Artistes solitaires hantés par la foule
Silence, secret et solitude sont les mots clefs de l'art brut. Paradoxalement, le Château de Beaulieu à Lausanne expose une collection sur la foule.
Sur les murs blancs du Musée de l'art brut lausannois: peintures et dessins de foule. Ici, des spectateurs assistent à une compétition de natation. Là, des fidèles prient sur le parvis d'une cathédrale. Ou encore, un équipage prend la mer.
«Les auteurs de ces tableaux présentent des foules complètement fantasmées», explique Lucienne Peiry, nouvelle directrice du Musée de l'art brut à Lausanne.
Exclusion, voire éviction
Pas étonnant, dès lors que ces artistes sont des gens qui ont fait l'expérience de l'exclusion, voire même de l'éviction de la collectivité sociale.
Mais presque paradoxalement, ces artistes restent fascinés par la foule. Ce lieu dans lequel ils ne peuvent s'intégrer. Duquel ils ont été évincés. Car, même en tant que marginaux, ils appartiennent toujours au genre humain.
«C'est donc précisément pour cette raison-là qu'ils choisissent de peindre et de dessiner la foule», précise Lucienne Peiry. Dans leur œuvre, on sent manifestement qu'ils ne font pas partie du corps social.
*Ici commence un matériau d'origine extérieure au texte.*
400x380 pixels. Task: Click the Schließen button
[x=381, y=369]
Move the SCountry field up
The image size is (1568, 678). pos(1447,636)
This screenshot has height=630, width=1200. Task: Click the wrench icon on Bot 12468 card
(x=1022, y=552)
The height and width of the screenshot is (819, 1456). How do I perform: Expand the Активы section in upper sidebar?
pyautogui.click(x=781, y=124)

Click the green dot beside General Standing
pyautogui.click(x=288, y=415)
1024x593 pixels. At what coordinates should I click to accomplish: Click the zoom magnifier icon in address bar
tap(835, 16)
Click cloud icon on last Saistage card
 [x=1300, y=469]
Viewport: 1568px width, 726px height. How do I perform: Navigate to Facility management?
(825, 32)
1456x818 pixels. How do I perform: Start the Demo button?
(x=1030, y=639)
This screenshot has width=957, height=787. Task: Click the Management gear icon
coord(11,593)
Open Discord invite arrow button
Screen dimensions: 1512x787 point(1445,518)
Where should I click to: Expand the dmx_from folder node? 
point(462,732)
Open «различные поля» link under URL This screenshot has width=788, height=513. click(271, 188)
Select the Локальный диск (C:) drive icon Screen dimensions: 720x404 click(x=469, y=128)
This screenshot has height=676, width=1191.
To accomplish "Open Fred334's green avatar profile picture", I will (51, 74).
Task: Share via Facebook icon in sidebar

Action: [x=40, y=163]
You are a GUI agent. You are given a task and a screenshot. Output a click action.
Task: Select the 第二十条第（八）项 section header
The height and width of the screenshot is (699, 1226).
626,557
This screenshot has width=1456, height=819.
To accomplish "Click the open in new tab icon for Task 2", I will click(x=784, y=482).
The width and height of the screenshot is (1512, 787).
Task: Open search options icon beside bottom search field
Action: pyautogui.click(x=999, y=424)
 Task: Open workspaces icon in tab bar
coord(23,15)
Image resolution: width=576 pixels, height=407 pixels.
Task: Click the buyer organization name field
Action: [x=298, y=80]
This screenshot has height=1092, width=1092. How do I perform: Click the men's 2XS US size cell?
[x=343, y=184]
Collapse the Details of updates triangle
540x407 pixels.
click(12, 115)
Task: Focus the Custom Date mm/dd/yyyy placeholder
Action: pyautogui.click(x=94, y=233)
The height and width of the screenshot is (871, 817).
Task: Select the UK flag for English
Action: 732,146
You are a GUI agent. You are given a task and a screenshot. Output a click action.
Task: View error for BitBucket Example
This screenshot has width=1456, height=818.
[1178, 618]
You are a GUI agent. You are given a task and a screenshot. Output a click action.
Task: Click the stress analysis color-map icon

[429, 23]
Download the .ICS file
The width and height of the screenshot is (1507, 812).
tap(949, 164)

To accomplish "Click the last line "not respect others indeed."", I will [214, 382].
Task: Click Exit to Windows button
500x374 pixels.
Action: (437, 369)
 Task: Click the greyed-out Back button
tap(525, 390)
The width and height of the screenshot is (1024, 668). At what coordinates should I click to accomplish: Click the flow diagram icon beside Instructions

Ils peignent avec un regard complètement extérieur».
Ainsi, le généticien moscovite Eugène Gabritschevsky (1893-1979) dessine des sortes de cortèges d'êtres embryonnaires placés dans des décors vertigineux. On se demande si l'on assiste à une humanité des origines ou à l'espèce humaine des temps futurs.
Anonymes sans expression
La foule de Carlo (1916-1974), elle, représente des silhouettes schématisées, standardisées qui se répètent inlassablement sur la toile. «Il peignait du matin au soir des êtres désincarnés, des corps défunts.
Il faut savoir que Carlo est allé au front. Il a fait l'expérience de la Seconde Guerre mondiale. Puis il a été interné dans un hôpital psychiatrique, près de Vérone. Et, à cette époque-là, un internement signifiait être réduit au désœuvrement total. Carlo a donc peint sa dépersonnalisation.
Mais comme tient à le préciser Lucienne Peiry, les auteurs de l'art brut n'ont pas forcément un passé psychiatrique. La preuve? Ce Suisse d'Aubonne, Gaston Teuscher, qui, lors de sa retraite d'instituteur, se met à dessiner sur des supports de fortune: nappes de restaurants, papiers métallisés de cigarettes, dont ils exploitent taches et déchirures.
Un peu plus loin encore, il y a les foules d'Helmut placées dans des scènes apparemment très joyeuses, pour ne pas dire euphoriques. C'est la fête foraine. C'est un match de football.
Mais si l'on y regarde d'un peu plus près, on s'aperçoit que des centaines de supporters sont alignés sur les gradins de manière très minutieuse et ordonnée. Au fond, tous les êtres qui composent les foules de l'artiste allemand se ressemblent. Ce sont des anonymes sans expression.
«Ce qui n'a pas pu être dit»
La solitude engendre-t-elle la tristesse chez ces artistes? «En tout cas, répond Lucienne Peiry, ils ne cherchent pas à faire face à cette situation de mise à l'écart. Ils la subliment en peignant et en dessinant».
«Les auteurs de l'art brut n'éprouvent pas le besoin de montrer leurs œuvres, souligne Lucienne Peiry. Ils ne cherchent pas l'approbation sociale ou artistique. Ils se désintéressent de la critique et du jugement. Ce qu'ils font, c'est dire ce qui n'a pas pu être dit».